The incidence and accuracy of cleft epidemiology is variable depending on geographical region, population group, and country being assessed. Confounding factors are rendered more accurate if consecutive patients seen in a unit over a prolonged period are reported.
Materials and Methods:
Plastic surgery charts at Inkosi Albert Luthuli Central Hospital (IALCH) were reviewed from 2003 to 2019. Appropriate International Classification of Diseases (ICD) cleft codes were used to obtain a cleft database of all cleft patients. The review revealed 1487 cleft patients. Data extracted included sex, race, extent of cleft lip or palate, laterality, and birth month.

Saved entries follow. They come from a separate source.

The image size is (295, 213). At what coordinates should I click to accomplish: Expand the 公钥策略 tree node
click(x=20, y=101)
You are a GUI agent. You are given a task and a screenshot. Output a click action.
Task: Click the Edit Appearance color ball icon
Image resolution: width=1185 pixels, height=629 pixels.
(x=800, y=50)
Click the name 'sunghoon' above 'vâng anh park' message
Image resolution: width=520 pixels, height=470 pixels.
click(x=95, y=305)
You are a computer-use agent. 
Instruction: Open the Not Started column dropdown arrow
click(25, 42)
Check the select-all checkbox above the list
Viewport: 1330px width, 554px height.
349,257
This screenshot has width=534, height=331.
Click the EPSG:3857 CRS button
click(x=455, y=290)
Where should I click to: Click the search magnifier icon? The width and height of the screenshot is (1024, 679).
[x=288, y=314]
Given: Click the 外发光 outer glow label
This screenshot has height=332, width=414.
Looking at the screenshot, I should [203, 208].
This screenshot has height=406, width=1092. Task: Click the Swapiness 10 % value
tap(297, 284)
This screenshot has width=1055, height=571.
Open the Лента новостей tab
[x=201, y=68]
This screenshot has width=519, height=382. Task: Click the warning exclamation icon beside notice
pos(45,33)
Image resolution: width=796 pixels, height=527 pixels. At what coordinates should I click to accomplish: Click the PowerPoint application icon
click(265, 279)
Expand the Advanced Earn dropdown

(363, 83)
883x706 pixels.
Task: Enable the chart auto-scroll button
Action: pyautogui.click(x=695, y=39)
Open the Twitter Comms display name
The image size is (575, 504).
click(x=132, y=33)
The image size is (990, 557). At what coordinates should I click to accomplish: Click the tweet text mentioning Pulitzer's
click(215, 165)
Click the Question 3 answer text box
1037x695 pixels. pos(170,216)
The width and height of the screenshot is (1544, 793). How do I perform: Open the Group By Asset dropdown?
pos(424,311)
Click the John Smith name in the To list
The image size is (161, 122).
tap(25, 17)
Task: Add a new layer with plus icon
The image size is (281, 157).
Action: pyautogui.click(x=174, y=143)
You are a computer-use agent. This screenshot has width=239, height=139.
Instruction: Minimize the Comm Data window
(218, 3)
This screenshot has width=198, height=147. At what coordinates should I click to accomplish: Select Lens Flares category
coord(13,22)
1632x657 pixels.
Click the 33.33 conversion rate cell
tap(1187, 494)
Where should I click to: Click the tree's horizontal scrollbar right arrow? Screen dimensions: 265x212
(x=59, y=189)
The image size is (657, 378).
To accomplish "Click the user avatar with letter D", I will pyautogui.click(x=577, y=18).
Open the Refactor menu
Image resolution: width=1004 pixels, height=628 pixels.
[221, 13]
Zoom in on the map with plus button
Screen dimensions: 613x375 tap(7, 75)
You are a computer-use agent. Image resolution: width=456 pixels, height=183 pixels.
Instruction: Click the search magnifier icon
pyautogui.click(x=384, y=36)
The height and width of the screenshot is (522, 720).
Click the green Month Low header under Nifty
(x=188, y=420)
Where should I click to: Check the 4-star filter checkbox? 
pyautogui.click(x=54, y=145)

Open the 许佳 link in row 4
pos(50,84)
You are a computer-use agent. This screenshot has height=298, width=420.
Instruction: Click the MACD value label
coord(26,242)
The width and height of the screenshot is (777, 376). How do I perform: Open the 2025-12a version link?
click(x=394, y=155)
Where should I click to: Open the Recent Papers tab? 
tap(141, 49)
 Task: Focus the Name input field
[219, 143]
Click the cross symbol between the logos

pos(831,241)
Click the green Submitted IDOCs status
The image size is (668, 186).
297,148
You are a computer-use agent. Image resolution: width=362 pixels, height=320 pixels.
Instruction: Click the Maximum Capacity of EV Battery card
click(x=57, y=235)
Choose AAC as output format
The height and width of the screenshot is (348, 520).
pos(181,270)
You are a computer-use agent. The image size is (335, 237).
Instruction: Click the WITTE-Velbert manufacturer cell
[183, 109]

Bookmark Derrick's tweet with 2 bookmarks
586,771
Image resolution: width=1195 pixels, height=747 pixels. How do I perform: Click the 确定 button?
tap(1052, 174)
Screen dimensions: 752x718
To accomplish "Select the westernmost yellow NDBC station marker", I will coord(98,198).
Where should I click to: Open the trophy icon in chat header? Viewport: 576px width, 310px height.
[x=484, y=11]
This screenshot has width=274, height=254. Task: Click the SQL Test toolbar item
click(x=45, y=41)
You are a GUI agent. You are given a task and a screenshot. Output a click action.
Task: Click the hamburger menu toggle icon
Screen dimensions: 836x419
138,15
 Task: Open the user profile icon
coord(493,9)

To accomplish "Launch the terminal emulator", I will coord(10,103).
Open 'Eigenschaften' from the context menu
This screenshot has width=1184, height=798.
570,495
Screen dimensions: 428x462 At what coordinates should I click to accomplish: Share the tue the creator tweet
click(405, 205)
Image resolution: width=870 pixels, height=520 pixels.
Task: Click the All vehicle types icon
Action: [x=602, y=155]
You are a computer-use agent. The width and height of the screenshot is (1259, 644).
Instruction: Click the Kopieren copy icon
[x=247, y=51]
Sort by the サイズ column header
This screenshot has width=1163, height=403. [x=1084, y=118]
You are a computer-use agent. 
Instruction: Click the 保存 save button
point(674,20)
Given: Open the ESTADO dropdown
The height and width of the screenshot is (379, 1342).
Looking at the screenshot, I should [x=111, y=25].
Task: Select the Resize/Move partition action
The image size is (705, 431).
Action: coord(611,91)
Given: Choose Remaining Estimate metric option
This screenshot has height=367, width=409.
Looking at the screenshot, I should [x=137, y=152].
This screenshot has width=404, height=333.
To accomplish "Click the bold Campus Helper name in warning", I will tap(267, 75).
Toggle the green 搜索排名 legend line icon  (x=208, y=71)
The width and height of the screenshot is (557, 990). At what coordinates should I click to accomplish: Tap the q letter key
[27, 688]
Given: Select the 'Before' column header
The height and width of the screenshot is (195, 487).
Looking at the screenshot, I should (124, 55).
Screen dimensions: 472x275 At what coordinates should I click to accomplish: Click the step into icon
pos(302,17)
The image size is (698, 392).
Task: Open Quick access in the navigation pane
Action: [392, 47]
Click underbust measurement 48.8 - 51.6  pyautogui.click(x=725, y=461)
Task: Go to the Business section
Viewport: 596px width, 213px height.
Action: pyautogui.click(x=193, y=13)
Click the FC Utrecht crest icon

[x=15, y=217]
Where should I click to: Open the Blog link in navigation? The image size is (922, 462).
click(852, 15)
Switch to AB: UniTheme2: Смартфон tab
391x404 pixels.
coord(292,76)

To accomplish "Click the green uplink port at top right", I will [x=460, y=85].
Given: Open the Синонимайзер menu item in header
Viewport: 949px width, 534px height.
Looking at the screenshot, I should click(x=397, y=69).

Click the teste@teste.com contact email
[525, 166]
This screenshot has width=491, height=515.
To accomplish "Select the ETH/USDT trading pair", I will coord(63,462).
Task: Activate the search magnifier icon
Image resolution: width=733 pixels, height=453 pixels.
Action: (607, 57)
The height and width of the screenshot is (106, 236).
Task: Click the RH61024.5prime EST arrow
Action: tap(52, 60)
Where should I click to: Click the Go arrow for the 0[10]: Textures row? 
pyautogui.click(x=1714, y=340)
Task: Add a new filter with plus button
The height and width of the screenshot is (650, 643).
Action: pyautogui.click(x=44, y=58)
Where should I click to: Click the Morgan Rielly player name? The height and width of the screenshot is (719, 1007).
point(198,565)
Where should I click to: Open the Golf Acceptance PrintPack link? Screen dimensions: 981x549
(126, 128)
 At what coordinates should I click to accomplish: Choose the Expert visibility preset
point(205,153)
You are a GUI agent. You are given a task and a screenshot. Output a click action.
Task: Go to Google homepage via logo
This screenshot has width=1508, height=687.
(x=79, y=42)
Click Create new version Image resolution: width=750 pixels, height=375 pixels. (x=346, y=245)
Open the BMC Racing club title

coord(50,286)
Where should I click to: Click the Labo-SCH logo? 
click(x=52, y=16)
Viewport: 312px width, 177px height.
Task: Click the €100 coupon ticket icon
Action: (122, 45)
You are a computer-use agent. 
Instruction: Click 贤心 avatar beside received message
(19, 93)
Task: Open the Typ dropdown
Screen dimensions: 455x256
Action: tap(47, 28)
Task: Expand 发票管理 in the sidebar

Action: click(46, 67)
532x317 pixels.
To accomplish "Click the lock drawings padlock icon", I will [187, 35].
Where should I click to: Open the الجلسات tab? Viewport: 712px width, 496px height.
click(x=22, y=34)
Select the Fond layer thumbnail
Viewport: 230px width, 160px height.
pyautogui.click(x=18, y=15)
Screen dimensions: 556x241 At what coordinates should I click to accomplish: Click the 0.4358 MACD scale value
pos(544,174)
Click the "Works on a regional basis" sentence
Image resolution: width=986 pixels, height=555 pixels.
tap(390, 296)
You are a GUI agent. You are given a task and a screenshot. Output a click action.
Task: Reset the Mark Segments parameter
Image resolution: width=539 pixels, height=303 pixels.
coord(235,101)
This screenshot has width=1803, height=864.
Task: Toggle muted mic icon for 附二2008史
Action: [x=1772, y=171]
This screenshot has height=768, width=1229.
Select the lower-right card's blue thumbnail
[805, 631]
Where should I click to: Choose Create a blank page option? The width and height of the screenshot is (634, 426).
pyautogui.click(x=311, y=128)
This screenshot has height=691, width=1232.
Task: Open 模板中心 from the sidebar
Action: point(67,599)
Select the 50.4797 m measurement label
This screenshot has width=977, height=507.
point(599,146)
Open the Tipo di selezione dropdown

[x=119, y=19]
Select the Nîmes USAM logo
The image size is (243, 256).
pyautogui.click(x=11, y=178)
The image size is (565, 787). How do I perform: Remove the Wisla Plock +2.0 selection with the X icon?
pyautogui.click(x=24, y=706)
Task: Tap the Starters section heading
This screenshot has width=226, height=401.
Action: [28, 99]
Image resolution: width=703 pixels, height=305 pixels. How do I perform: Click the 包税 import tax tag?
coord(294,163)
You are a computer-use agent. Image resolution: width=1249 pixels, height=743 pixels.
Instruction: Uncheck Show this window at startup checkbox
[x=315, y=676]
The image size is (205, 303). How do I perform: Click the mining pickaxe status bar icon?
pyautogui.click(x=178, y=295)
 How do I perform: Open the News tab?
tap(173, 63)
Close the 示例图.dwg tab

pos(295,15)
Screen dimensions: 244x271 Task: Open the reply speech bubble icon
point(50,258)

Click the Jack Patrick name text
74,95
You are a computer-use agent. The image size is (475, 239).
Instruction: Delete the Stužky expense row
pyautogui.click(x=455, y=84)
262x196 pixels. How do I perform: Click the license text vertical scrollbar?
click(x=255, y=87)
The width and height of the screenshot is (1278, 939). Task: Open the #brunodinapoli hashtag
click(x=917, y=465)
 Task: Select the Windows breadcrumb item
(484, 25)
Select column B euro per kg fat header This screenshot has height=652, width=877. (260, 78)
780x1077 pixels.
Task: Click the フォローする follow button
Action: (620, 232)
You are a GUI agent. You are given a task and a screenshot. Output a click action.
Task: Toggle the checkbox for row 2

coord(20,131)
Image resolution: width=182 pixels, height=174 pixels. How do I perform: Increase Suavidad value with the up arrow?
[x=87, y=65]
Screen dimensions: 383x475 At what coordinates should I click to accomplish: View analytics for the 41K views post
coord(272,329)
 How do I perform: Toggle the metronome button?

Overall, there was an almost equivalent sex distribution with 745 females and 742 males. There were 390 cleft lip only (26%), 505 cleft lip with palate (CLP) (34%), and 592 cleft palate only (40%). In the cleft lip only group, Black females were affected in 54% and males in 46%, whereas in the Asian group, females were affected in 33% and males in 67% (P=0.022). In the CLP group, Asian and Colored females were affected more (56% and 60%, respectively), while in the Black and White groups, females were less affected (40% and 26%, respectively). Cleft palate only was the most common category in Black (44%) and Colored (55%), while the CLP category was most common in Asian (49%) and White (42%).
Demographics of cleft lip and palate in KwaZulu Natal is different from other series in certain aspects. In addition, there are differences in the race groups when analyzing certain aspects. The differences may be based on genetic or environmental factors and warrants further investigation.